[How to complete this task]
Look for the line containing "You are a computer-use agent." in the entries below, then print that line and all that follow it exactly.

Stored items
------------------------------

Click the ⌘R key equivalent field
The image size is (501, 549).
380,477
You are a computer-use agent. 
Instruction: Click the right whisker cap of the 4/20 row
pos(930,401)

------------------------------

[Solution to this task]
You are a computer-use agent. 
Instruction: Click the right whisker cap of the 4/20 row
pos(930,401)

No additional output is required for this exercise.